=== TASK DIRECTIONS ===
Only the lines from the one containing "Screen dimensions: 1019x562" to the end of the data should be copied, exactly and without pictures.

┌────────

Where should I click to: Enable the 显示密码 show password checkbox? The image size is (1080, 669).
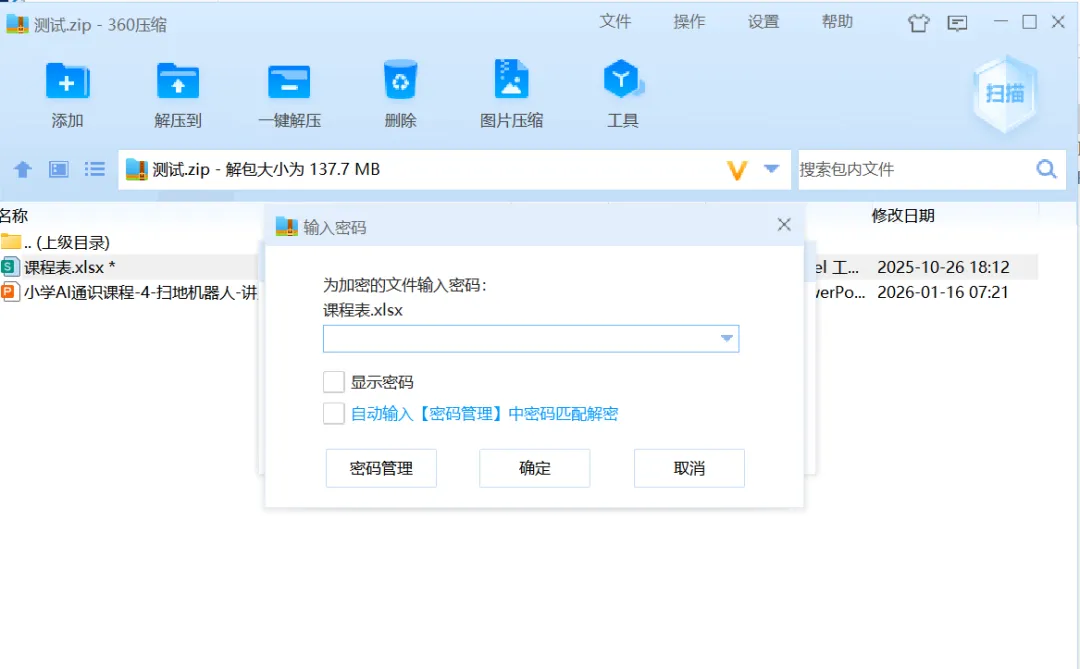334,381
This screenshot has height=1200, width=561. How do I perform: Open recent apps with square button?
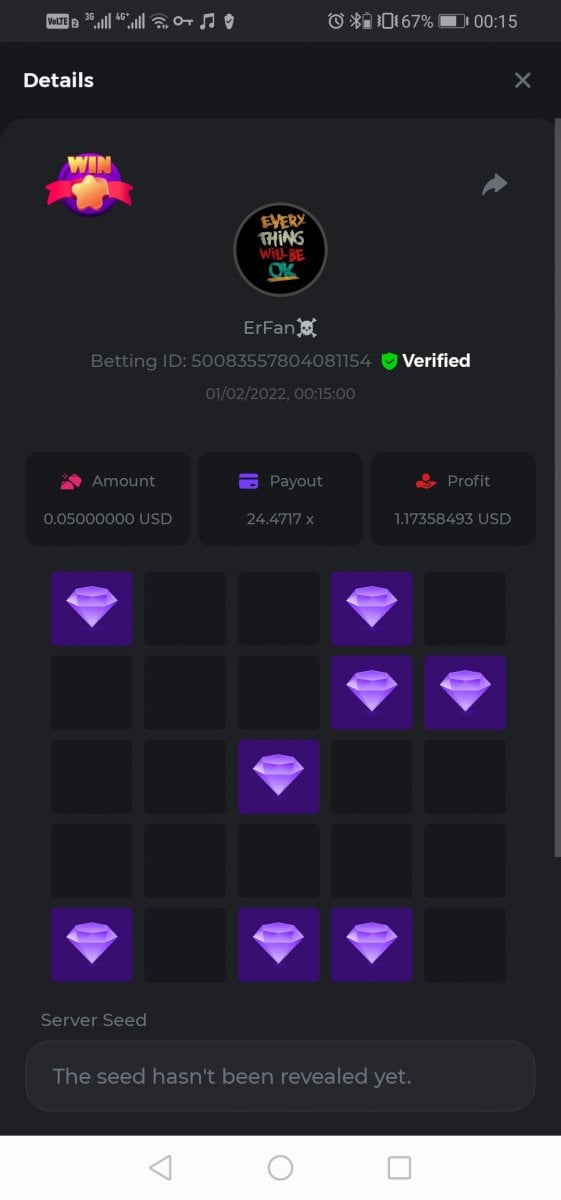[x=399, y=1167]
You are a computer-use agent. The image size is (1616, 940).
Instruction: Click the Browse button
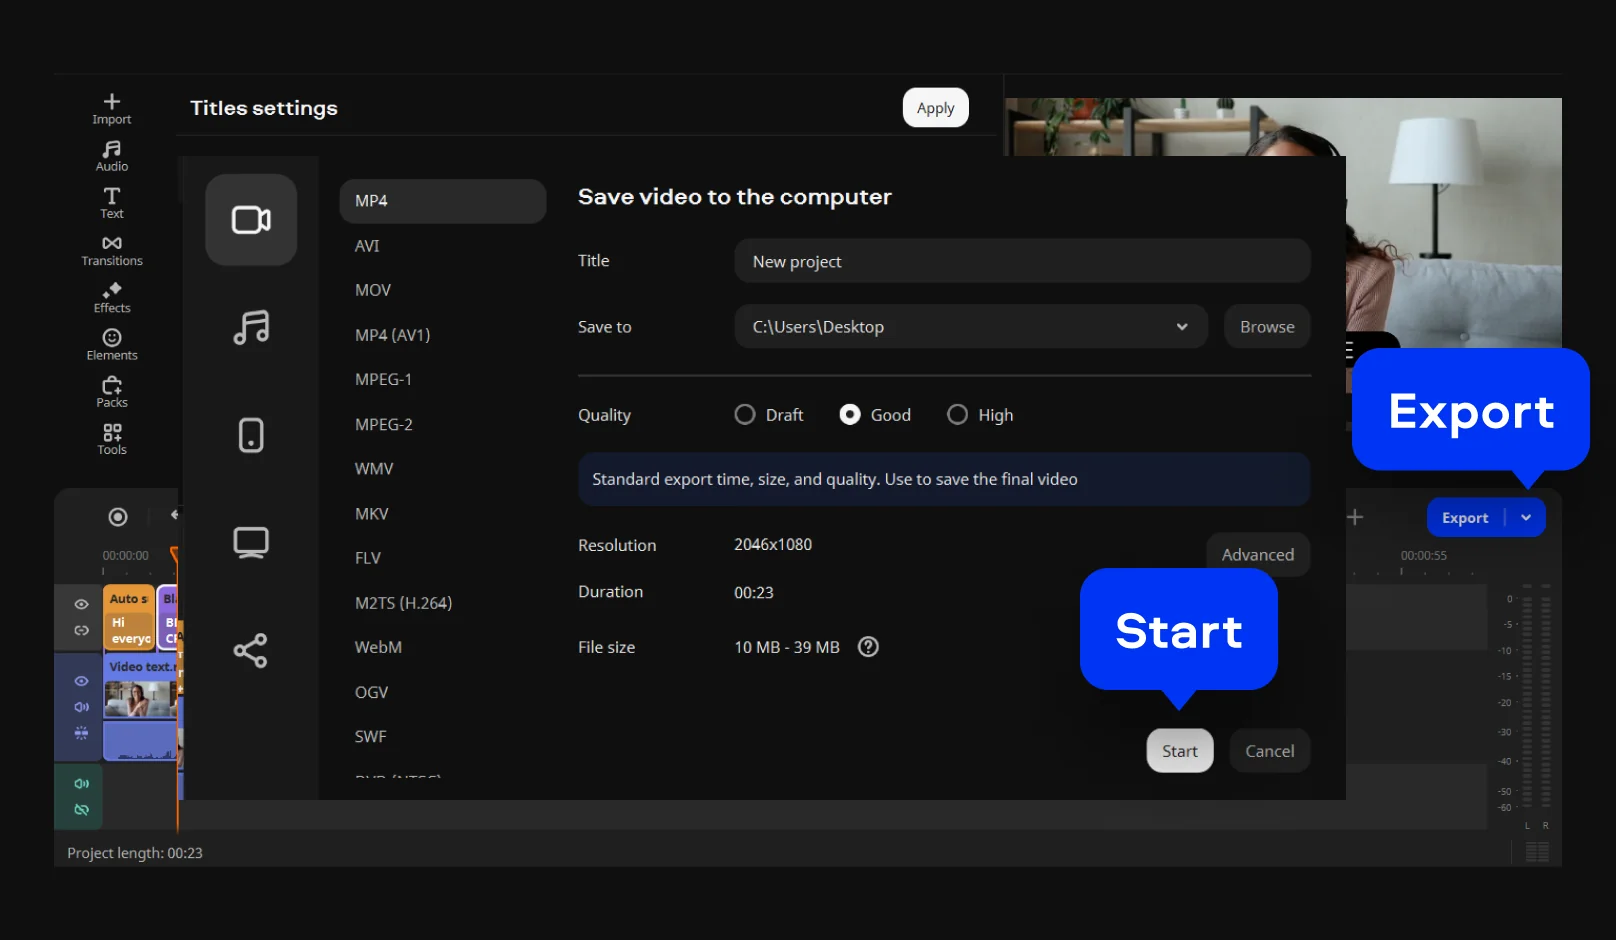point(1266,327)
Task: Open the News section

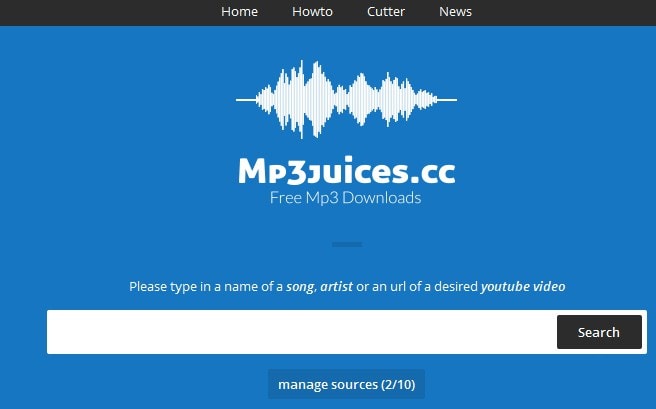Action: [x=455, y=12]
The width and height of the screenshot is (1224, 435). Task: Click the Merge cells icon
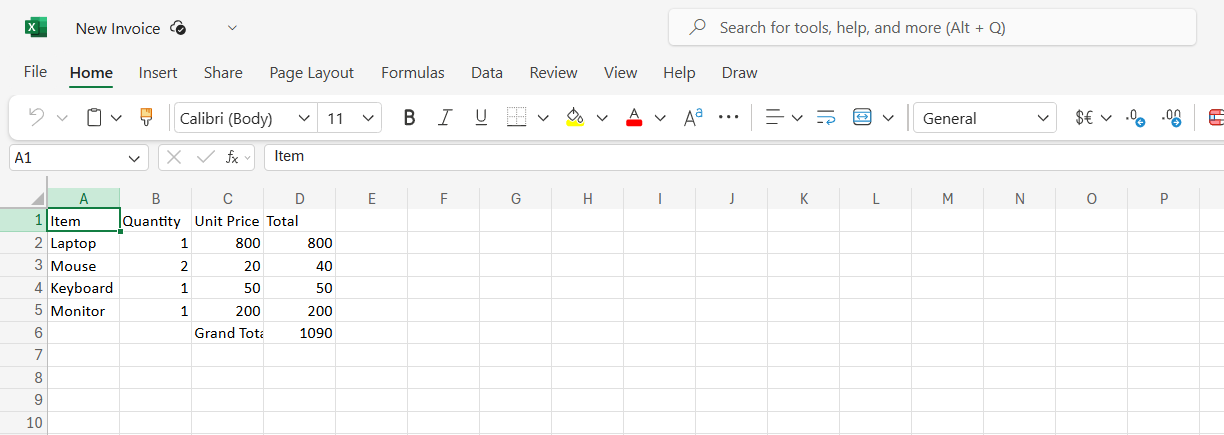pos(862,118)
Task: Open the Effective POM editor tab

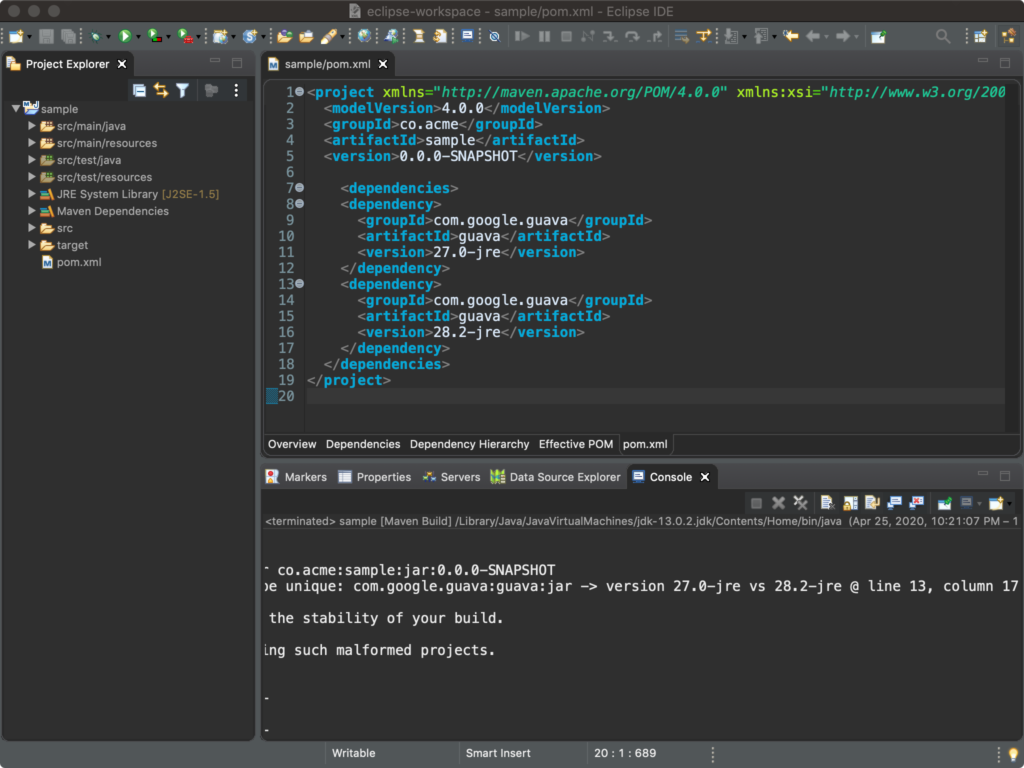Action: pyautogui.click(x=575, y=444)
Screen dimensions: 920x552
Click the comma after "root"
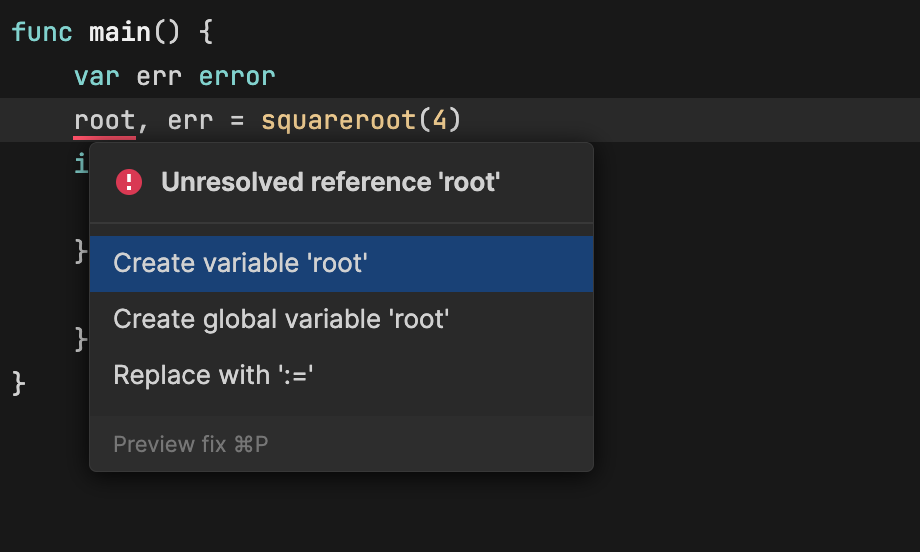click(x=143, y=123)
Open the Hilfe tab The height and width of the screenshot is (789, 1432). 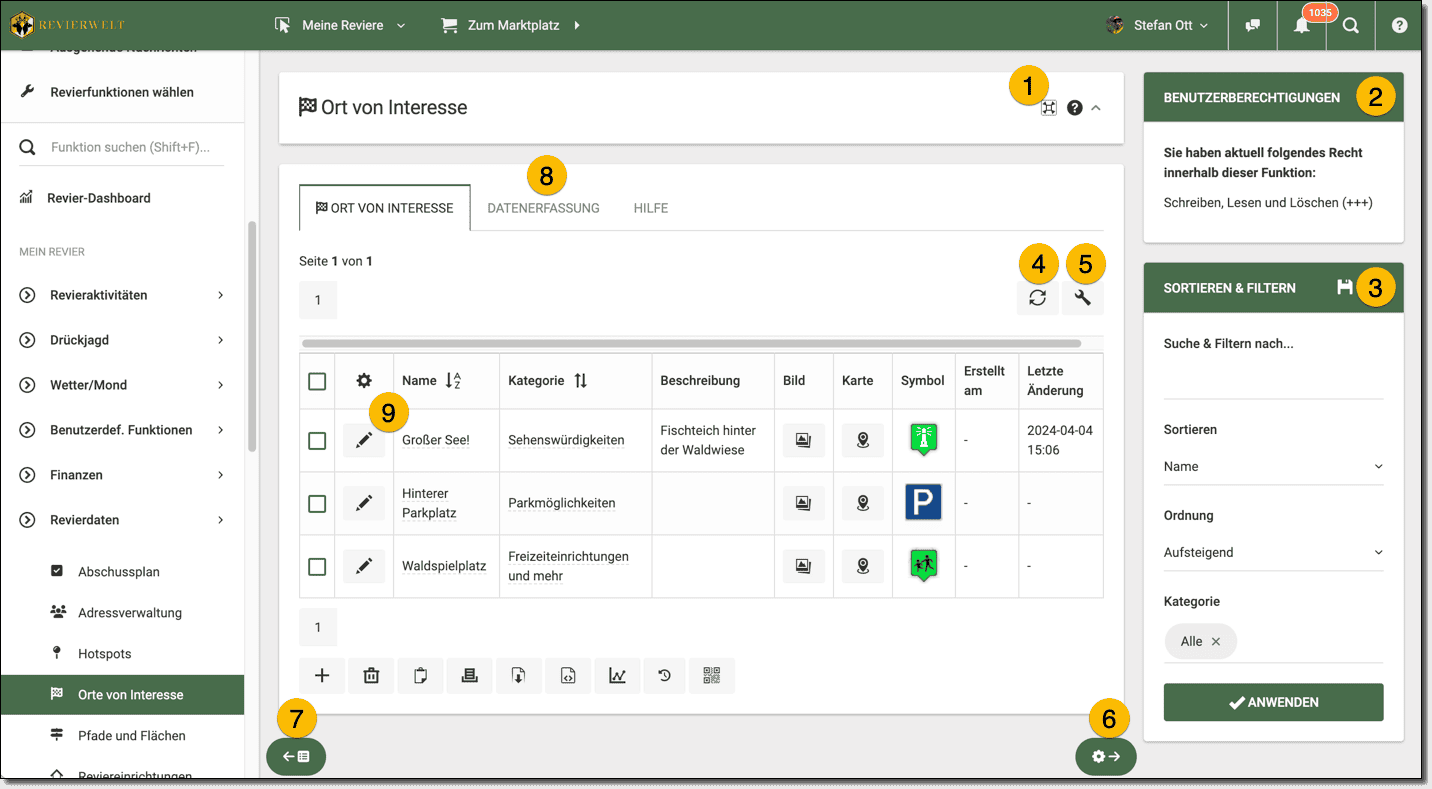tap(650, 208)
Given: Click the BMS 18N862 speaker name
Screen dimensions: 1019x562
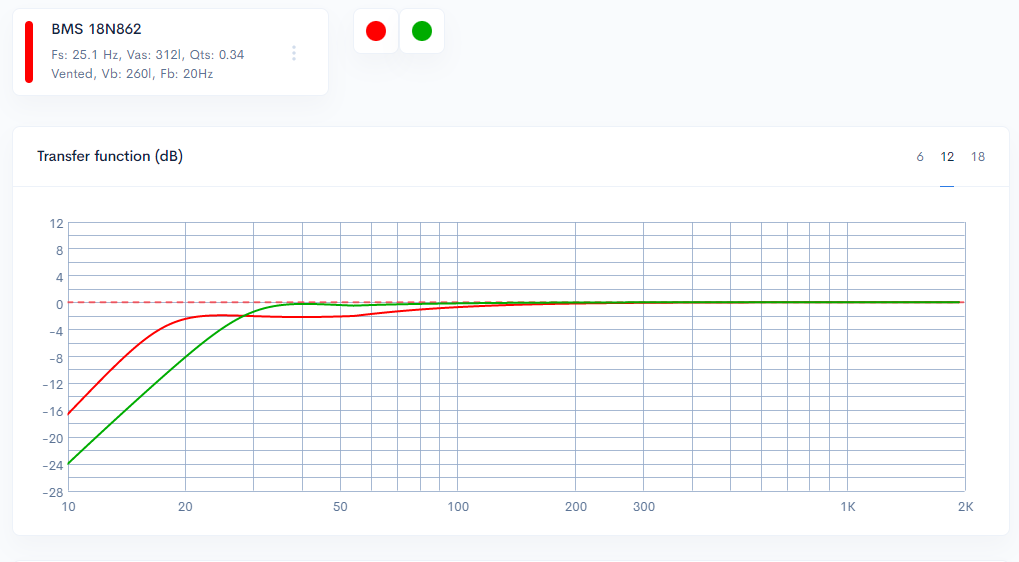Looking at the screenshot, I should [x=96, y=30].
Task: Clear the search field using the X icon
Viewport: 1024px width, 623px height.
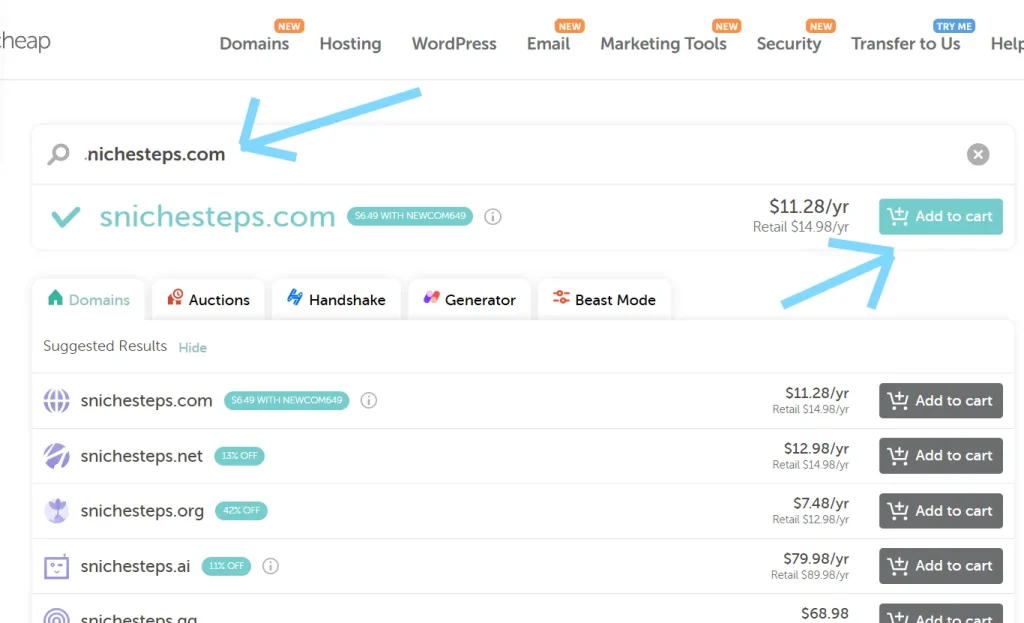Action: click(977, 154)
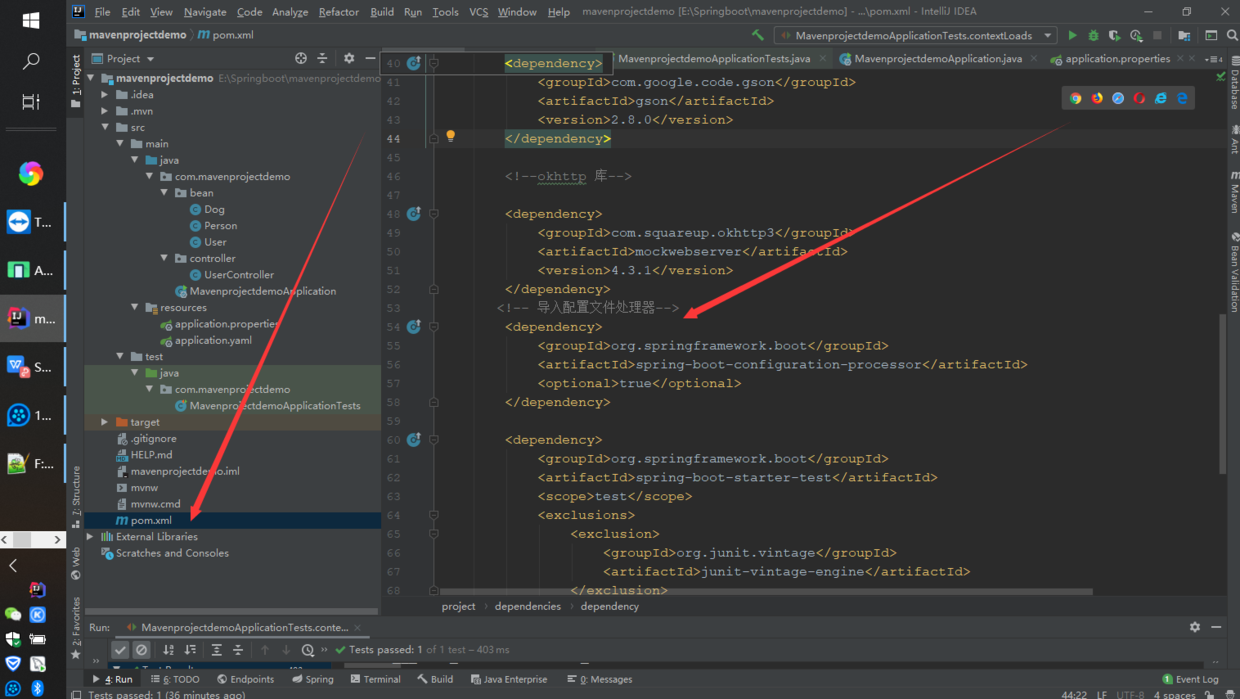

└────────

=== ANSWER BOX ===
Screen dimensions: 1019x562
Looking at the screenshot, I should [x=96, y=30].
Task: Clear the search field using the X icon
Viewport: 1024px width, 623px height.
Action: click(977, 154)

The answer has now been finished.